▶ What the exercise asks
Word for word, repeat the lines of the records from the one containing "Briefly in English (729, 2444)" through the last line, both included.

Top of Data for this exercise

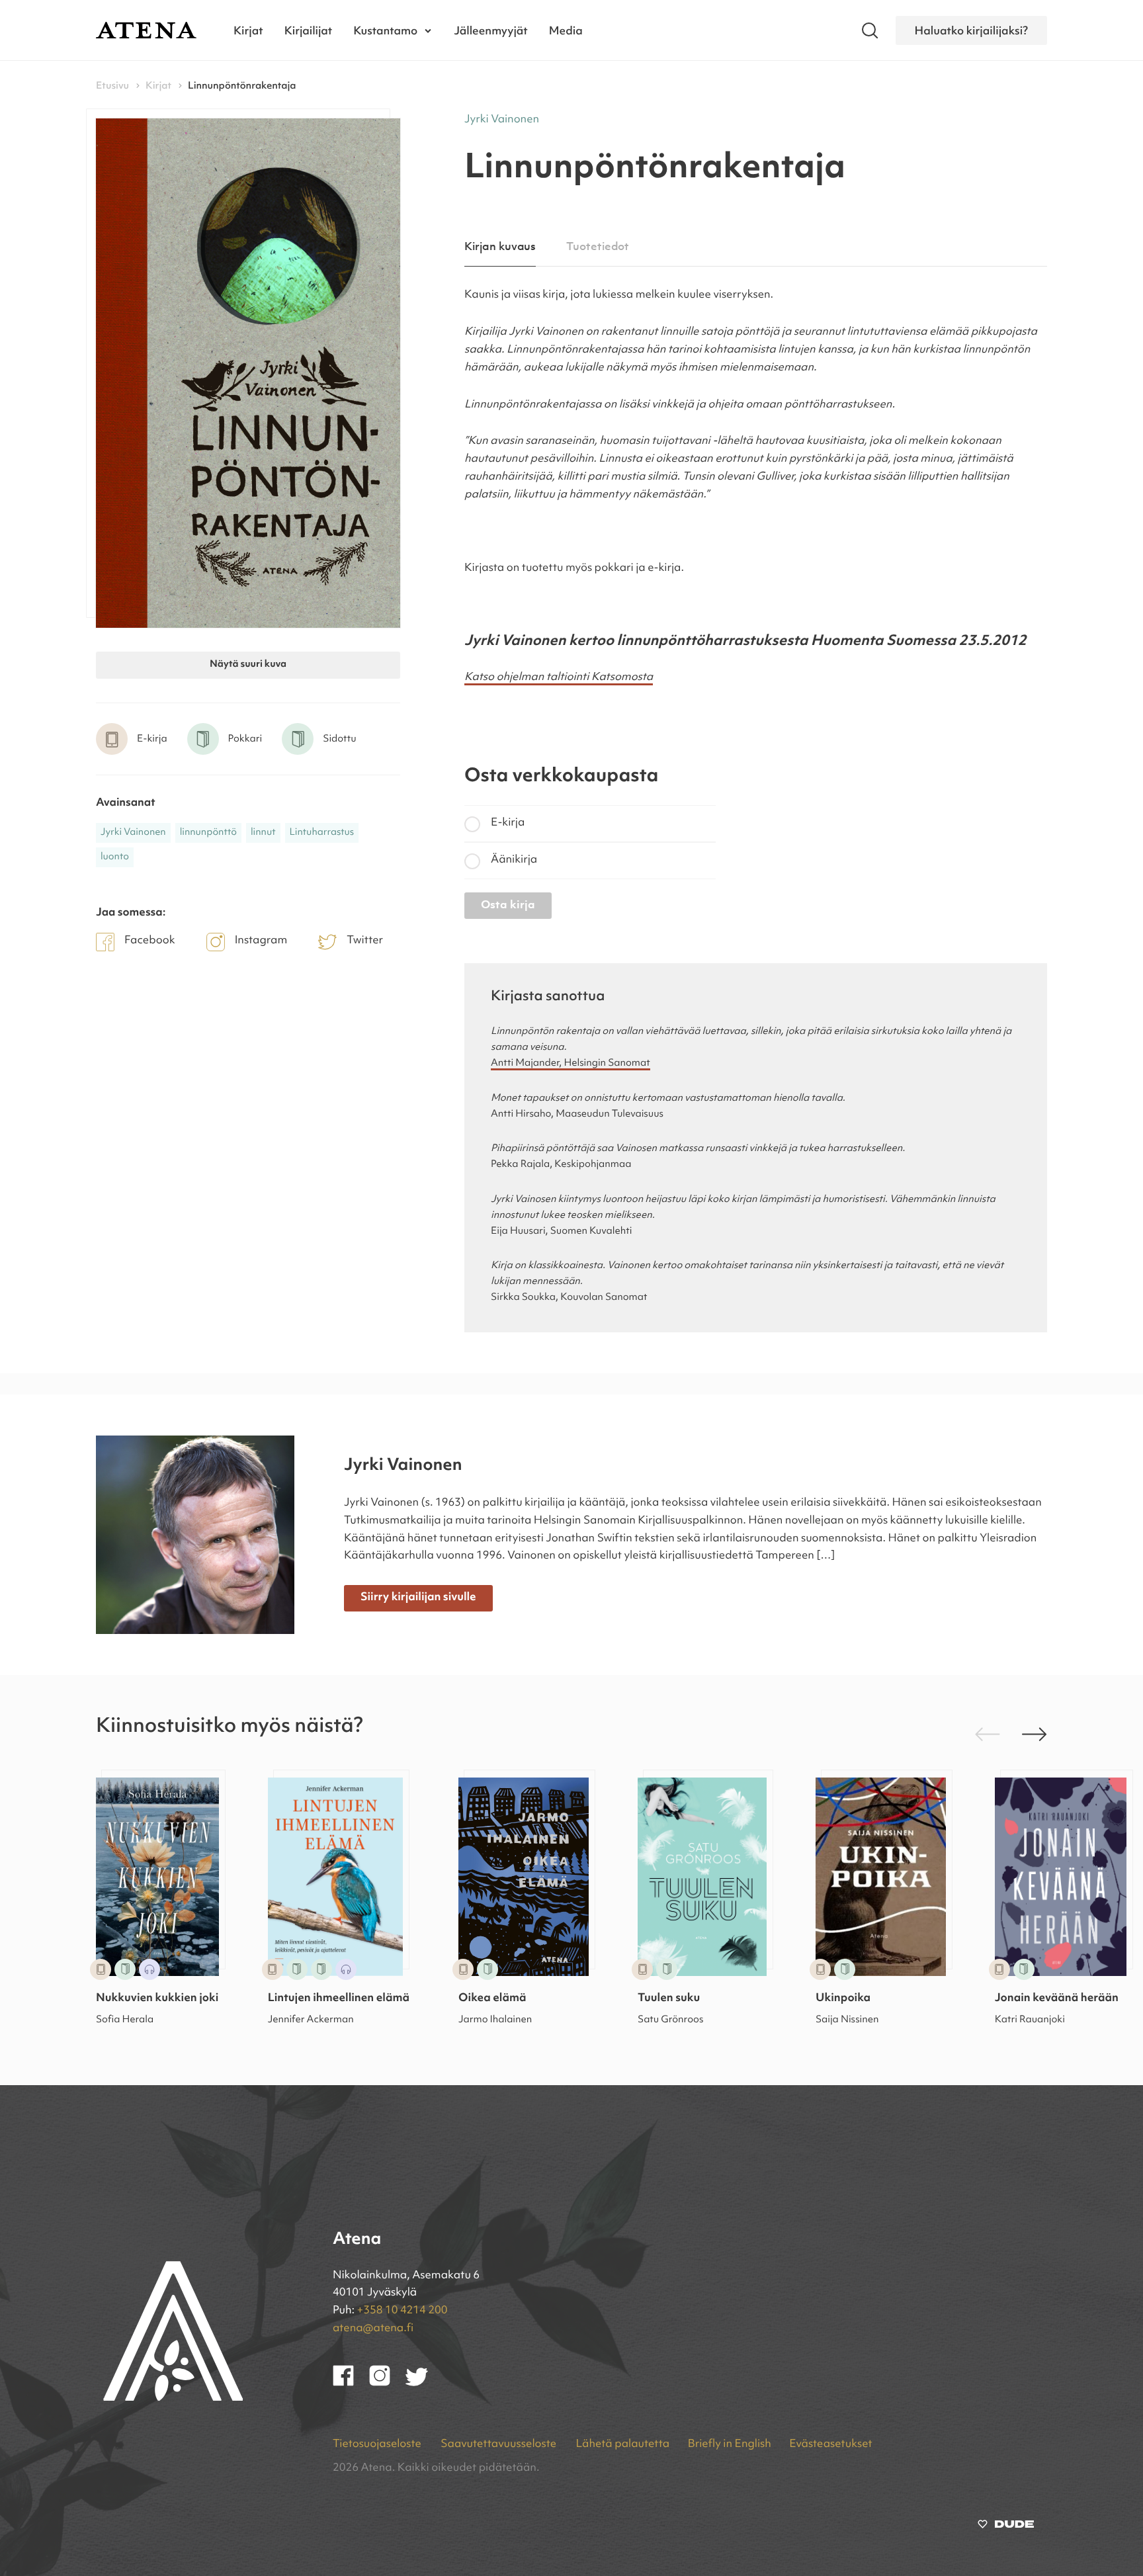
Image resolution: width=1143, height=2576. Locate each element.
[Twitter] (423, 2383)
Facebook (149, 941)
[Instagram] (387, 2383)
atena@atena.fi (373, 2329)
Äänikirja (514, 860)
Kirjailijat (308, 30)
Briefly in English (729, 2444)
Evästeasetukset (830, 2444)
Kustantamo (385, 30)
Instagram (261, 941)
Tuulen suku (669, 1998)
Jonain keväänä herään (1057, 1998)
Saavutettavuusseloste (499, 2444)
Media (566, 30)
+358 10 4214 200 (402, 2311)
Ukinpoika (843, 1998)
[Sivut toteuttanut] (1006, 2527)
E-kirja (508, 823)
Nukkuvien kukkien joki (157, 1998)
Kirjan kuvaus (500, 247)
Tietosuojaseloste (378, 2444)
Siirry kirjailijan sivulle (418, 1598)
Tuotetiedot (597, 247)
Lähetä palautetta (622, 2444)
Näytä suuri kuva (248, 664)
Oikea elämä (492, 1998)
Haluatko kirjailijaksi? (971, 30)
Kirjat (248, 30)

Bottom of Data for this exercise

▶ Completed task
Briefly in English (729, 2444)
Evästeasetukset (830, 2444)
Kustantamo (385, 30)
Instagram (261, 941)
Tuulen suku (669, 1998)
Jonain keväänä herään (1057, 1998)
Saavutettavuusseloste (499, 2444)
Media (566, 30)
+358 10 4214 200 (402, 2311)
Ukinpoika (843, 1998)
[Sivut toteuttanut] (1006, 2527)
E-kirja (508, 823)
Nukkuvien kukkien joki (157, 1998)
Kirjan kuvaus (500, 247)
Tietosuojaseloste (378, 2444)
Siirry kirjailijan sivulle (418, 1598)
Tuotetiedot (597, 247)
Lähetä palautetta (622, 2444)
Näytä suuri kuva (248, 664)
Oikea elämä (492, 1998)
Haluatko kirjailijaksi? (971, 30)
Kirjat (248, 30)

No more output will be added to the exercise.